The oven is warming already, and he’s lined a recycled plastene ration baker with oiled flimsi for a pan.  Final stage.  He sprinkles the soda into the mixture and stirs it in, then quickly upends the egg-whites and stirs them in too; but lightly, so lightly, slicing them into the mix instead of scooping and beating.  Pours the whole lot into the pan.  Prays the pan is big enough.

It is.  Just.  Good thing this never rises very much, though.

And with a sigh of relief he puts it into the oven and sets the timer.  _And breathe_.

He could just leave it now.  It will take half an hour to bake and he could go out and get on with some maintenance work, on this ship or his own.  But the heat from the on-board stove has warmed the galley deliciously, and soon there’ll be a smell even more delicious.  And there are the bowls to scrape and put through the sonic, and the syrup to prepare.  By the time he’s got settled in to a different job, he’d be needing to clean up and come back anyway.

There are still several spare sheets of flimsi.

 It takes a while and a few false starts, but by the time the sonic has run through the cleaning cycle and the cake is almost done and smelling like paradise, he has four paper lanterns folded.  Plain white, rather than the traditional bright colours, and of course he’ll never be able to get candles for them, he’ll have to put a little LED nightlight in each one instead.  But with a bit of fumbling and bodging he’s managed to recreate two of the best traditional shapes, the Star-flower and the Temple Tower.  They’ll have to stand on the table, he doesn’t trust this thin paper to hold up under the weight of a nightlight if he hangs them.  But they’ll look right, along with everyone else’s lanterns; one for his father, one for Mother, one each for his sisters.
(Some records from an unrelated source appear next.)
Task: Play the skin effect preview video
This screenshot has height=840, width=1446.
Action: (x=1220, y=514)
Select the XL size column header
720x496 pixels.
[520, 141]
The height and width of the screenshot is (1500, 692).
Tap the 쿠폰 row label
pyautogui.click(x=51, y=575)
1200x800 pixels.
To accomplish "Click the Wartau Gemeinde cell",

Bodhi sighs; and suddenly remembers he hasn’t made the cake syrup yet.  Hastily he retrieves a cooking pan from the cupboard and puts it to warm; scrapes the last of the honey into it and adds a couple of sticks of sweetbark and an orchid pod.  The smell of heaven gets even stronger.
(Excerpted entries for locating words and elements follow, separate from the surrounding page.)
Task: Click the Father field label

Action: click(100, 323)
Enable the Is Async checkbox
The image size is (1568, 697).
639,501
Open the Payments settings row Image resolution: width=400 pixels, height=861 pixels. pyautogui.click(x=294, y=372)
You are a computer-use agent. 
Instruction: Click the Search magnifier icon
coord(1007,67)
The cake comes out golden-brown, no sign of a blue tinge.  Foolish, foolish worry.  And Luke will be proud of him, baking such a fine-looking cake.  Mother would be proud.  When he pours the hot syrup over it, the spices infuse the air with perfumes of home.  Bodhi spears the crust repeatedly with a skewer and watches in delight as the thick honey soaks in.

Done.  All done.  The warmth and the sweet smell of a glorious Midwinter’s Night, conjured from nowhere, from a few packets and jars, a handful of eggs and spices, some stale bread and crushed munus.

He can see them, his sisters and Mother, clapping and laughing as he brings out their favourite cake with a flourish and holds it up.  Now all he has to do is wait for it to cool enough to carry, and get it (and four paper lanterns?  _What was I thinking of?_ ) across the base undamaged, to Chirrut and Baze’s Midwinter Vigil.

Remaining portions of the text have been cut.